> TEXT:
┌────────

Bidding for the country's 3G mobile licenses has been pushed back indefinitely as Thai court maintains decision that current 3G regulator is not authorized to allocate wireless spectrum.
Written by Liau Yun Qing, Contributor

Thailand's supreme administrative court on Thursday agreed with a lower court's ruling to place an injunction against a 3G auction planned for Monday by the National Telecommunications Commission (NTC). This means Thai mobile users will have to wait indefinitely before being able to access 3G wireless networks on their mobile phones.

Reports on Thursday noted that the ruling follows NTC's appeal against an injunction by the central administrative court issued last week. State-owned telcos, CAT Telecom and TOT, filed separate complaints to the central administrative court alleging that NTC does not have the authority to conduct the auction of the 3G spectrum.

└────────

Word and element locating data:
┌────────

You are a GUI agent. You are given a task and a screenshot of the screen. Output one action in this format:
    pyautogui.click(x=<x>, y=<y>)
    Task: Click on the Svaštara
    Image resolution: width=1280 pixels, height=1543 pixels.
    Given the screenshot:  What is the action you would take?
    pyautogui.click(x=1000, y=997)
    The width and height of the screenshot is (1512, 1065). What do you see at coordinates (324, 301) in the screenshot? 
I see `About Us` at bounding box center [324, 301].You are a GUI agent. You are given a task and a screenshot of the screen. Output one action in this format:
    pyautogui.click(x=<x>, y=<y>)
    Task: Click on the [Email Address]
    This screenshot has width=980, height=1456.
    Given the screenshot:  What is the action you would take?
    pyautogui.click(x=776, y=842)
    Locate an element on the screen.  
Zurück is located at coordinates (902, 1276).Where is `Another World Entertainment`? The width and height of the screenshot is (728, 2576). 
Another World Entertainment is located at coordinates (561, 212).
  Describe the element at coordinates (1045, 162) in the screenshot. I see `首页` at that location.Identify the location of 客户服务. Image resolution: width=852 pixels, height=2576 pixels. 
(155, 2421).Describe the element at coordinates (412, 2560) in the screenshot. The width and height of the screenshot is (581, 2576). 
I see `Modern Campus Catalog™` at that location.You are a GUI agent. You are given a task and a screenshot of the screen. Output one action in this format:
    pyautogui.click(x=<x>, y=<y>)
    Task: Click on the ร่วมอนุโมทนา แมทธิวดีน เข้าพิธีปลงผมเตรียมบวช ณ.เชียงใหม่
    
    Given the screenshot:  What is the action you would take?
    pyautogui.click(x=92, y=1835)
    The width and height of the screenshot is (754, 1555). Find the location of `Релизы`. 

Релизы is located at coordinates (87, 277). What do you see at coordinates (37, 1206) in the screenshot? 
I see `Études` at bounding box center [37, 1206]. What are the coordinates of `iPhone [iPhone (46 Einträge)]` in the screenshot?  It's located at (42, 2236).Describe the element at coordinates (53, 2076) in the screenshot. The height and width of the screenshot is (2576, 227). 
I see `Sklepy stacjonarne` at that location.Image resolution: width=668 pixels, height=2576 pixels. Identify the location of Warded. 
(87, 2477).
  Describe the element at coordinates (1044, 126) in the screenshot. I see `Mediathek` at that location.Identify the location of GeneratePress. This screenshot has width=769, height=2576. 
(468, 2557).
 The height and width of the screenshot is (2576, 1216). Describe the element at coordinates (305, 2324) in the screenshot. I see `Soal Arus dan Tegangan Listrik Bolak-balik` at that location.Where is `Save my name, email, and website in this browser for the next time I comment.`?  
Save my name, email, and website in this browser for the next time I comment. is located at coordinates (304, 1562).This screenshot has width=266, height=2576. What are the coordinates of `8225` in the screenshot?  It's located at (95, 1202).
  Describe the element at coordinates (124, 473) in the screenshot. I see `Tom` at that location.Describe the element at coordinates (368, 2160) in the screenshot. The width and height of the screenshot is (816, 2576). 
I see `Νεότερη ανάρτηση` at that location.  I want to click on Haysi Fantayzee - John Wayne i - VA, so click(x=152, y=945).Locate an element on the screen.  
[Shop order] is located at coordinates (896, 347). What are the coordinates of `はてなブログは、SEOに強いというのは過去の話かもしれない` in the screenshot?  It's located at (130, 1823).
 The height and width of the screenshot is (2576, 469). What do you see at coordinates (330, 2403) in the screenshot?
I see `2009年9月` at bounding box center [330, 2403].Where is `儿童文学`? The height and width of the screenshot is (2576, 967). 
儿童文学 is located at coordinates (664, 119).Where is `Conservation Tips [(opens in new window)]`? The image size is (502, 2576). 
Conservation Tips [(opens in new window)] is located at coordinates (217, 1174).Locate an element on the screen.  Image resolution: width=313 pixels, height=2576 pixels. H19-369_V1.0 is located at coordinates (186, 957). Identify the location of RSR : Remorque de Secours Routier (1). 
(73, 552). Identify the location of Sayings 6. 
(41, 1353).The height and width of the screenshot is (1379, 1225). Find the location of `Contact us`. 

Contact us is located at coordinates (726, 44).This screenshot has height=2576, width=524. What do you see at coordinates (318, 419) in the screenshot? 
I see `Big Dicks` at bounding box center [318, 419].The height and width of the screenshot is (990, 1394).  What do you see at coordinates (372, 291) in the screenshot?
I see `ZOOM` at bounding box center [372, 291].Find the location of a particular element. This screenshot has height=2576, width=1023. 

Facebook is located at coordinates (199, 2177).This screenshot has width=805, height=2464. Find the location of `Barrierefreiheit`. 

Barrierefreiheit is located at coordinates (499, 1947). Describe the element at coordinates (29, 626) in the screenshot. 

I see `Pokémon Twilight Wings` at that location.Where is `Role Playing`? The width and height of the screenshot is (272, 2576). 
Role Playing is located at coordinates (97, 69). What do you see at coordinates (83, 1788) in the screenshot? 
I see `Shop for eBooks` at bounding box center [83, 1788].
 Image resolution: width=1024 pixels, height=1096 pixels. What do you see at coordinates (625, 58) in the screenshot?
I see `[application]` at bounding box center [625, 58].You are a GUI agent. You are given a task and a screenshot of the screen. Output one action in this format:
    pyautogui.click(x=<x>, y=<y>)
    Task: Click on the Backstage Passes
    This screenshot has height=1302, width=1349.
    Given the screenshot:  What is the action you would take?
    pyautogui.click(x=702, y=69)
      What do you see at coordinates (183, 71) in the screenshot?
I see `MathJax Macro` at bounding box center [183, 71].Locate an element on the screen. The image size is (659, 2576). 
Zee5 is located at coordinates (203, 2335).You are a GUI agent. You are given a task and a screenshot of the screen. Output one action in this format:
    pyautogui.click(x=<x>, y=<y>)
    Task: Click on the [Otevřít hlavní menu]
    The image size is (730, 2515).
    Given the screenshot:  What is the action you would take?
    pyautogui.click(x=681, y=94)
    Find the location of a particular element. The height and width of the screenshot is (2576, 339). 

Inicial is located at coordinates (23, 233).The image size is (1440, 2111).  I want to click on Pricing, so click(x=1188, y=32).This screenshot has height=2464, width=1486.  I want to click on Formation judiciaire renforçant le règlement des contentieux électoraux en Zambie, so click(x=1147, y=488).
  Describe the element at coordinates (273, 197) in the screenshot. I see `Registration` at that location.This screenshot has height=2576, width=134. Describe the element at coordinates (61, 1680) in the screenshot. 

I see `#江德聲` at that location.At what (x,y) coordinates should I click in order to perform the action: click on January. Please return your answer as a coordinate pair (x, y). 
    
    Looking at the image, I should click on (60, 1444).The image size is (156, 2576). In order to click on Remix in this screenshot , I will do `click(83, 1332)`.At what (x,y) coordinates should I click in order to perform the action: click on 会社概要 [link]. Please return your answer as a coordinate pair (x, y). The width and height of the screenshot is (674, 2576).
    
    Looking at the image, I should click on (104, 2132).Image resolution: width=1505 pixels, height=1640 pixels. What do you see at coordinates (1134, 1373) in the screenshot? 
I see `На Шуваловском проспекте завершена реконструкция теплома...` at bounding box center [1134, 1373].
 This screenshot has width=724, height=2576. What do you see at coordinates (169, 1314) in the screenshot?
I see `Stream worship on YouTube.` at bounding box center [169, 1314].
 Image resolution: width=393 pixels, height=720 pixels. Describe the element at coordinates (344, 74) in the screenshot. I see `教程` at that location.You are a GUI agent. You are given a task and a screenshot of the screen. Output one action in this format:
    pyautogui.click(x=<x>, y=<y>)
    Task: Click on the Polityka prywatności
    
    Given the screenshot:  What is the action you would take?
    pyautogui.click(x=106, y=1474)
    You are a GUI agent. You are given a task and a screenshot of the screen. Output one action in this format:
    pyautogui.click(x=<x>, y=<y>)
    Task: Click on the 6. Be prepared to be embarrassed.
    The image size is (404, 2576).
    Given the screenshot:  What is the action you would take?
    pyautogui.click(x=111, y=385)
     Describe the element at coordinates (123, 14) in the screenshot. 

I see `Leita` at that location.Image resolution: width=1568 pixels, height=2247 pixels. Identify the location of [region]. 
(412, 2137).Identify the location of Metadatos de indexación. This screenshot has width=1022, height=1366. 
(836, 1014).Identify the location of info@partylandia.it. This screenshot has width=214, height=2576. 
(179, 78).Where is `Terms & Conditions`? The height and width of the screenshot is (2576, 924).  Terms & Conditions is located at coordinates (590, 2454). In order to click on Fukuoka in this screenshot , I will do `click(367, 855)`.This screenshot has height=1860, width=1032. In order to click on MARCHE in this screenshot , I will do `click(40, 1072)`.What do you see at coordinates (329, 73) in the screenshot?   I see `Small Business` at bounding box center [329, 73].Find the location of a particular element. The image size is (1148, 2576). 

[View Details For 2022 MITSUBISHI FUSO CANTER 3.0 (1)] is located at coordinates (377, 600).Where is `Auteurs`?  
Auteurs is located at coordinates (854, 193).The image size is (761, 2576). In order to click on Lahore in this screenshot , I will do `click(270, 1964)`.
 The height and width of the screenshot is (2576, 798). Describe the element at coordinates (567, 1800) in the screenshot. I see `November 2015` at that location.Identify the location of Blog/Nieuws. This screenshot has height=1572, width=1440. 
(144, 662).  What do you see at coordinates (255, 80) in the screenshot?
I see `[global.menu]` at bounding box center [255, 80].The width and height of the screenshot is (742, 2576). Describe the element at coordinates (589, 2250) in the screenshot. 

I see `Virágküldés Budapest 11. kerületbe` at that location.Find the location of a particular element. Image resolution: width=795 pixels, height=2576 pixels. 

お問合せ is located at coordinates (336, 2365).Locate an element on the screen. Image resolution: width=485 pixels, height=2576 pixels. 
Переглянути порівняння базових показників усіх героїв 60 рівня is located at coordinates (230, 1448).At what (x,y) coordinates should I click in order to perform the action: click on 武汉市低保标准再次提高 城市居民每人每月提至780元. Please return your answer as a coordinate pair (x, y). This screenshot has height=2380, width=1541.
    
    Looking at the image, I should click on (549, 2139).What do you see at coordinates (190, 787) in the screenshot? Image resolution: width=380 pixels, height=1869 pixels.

└────────

> EXERCISE TASK 1:
Quote everything in the article on Thailand's 3G auction from "Thailand's supreme administrative" down to "their mobile phones.".
> EXERCISE TASK 2:
Answer these questions using the article on Thailand's 3G auction.
(a) Which court agreed with the lower court's ruling to place an injunction against the auction?
(b) On what day had the NTC planned to hold the 3G auction?
(c) Which two state-owned telcos filed complaints with the central administrative court?
> EXERCISE TASK 3:
Proceed with the article on Thailand's 3G auction, starting after its last sentence.

> RESPONSE 1:
Thailand's supreme administrative court on Thursday agreed with a lower court's ruling to place an injunction against a 3G auction planned for Monday by the National Telecommunications Commission (NTC). This means Thai mobile users will have to wait indefinitely before being able to access 3G wireless networks on their mobile phones.

> RESPONSE 2:
(a) Thailand's supreme administrative court
(b) Monday
(c) CAT Telecom and TOT

> RESPONSE 3:
The Wall Street Journal reported that the supreme administrative court's verdict questioned NTC's authority "due to the absence of another independent body to regulate broadcasting businesses that were supposed to work together with the NTC in allocating frequencies".

A news report from Bloomberg pointed out that NTC first planned the auction in 2005 under the rule of former Prime Minister Thaksin Shinawatra. The government was ousted a year later in a coup by the military.

In 2007, the new government mandated the setting up of a new regulator to supervise both telecom and broadcasting in the country and to replace the NTC.

Lawmakers have yet to approve the bill, although the government plans to speed up a law to set up the new regulator, said Bloomberg.

The bidders of the 3G spectrum are mobile players Advanced Info Service (AIS), which Singapore Telecommunications (SingTel) has a 21.4 percent stake in, Total Access Communication (TAC) owned by the Asia unit of Norway's Teleno, and Thai-grown telco True Move.

Wall Street Journal pointed out in its report that CAT Telecom and TOT will lose enormous concession revenues from private firms if the 3G licenses are passed.

Current private mobile operators, operating under concessions granted by the state-owned telcos, share 20 to 30 percent of their revenues. However, 3G licensees need pay an annual fee of only 6 percent of their revenues, said the report.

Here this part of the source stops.